The task –
Using the passage on this week's parashah, mark each statement yes or no and quote the words that settle it: (a) Quail covered the camp in the evening. (b) The Israelites recognized the flaky substance at once. (c) The people grumble only once on their journey.

Text passage –
=======
Although the most distinctive aspect of this week’s parashah is the magnificent crossing of the Sea of Reeds, this parashah is full of fascinating detail, and precursors of other episodes to come. At times it appears that the Torah is talking to itself. This inter-textuality is both a challenge and a joy. It keeps the investigation of Biblical language fresh and it feeds the art of interpretation. For example, this week we have the following familiar scene of complaining:

The Israelites said to them (Moshe and Aharon): If only we had died by the hand of the Lord in the land of Egypt, when we sat by stewpots, when we ate our fill of bread! For you have brought us out into this wilderness to starve us to death! (Exodus 16:3)

When the people grumble — as they will repeatedly throughout their journey — God tells Moshe:

I have heard the grumbling of the Israelites. Speak to them and say, ‘By evening you shall eat meat, and by morning you shall have your fill of bread…
(Exodus 16:12)

And sure enough:

In the evening, quail descended and covered the camp; in the morning there was a fall of dew about the camp. When the dew lifted, there, over the surface of the wilderness, lay a fine flaky substance, as fine as frost on the ground. When the Israelites saw it they said to one another, “What is it?”‘ for they did not know what it was. And Moshe said to them, “This is the bread which the Lord has given you to eat.” (Exodus 16:13-15)
=======
Data segment –
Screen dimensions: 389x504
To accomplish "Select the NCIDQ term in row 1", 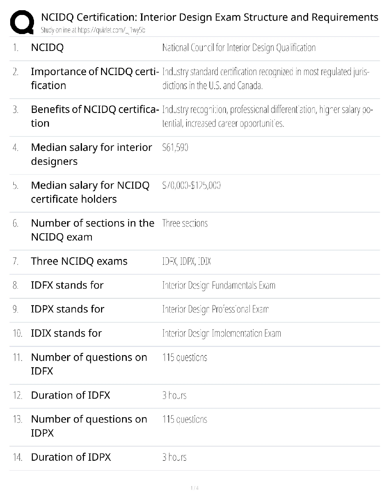I will pos(47,47).
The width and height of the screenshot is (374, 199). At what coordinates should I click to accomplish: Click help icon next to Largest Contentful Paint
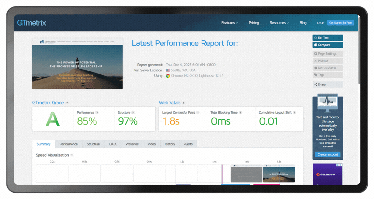[x=198, y=113]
=======
Complete response –
(a) Yes: "In the evening, quail descended and covered the camp"
(b) No: "for they did not know what it was"
(c) No: "as they will repeatedly throughout their journey"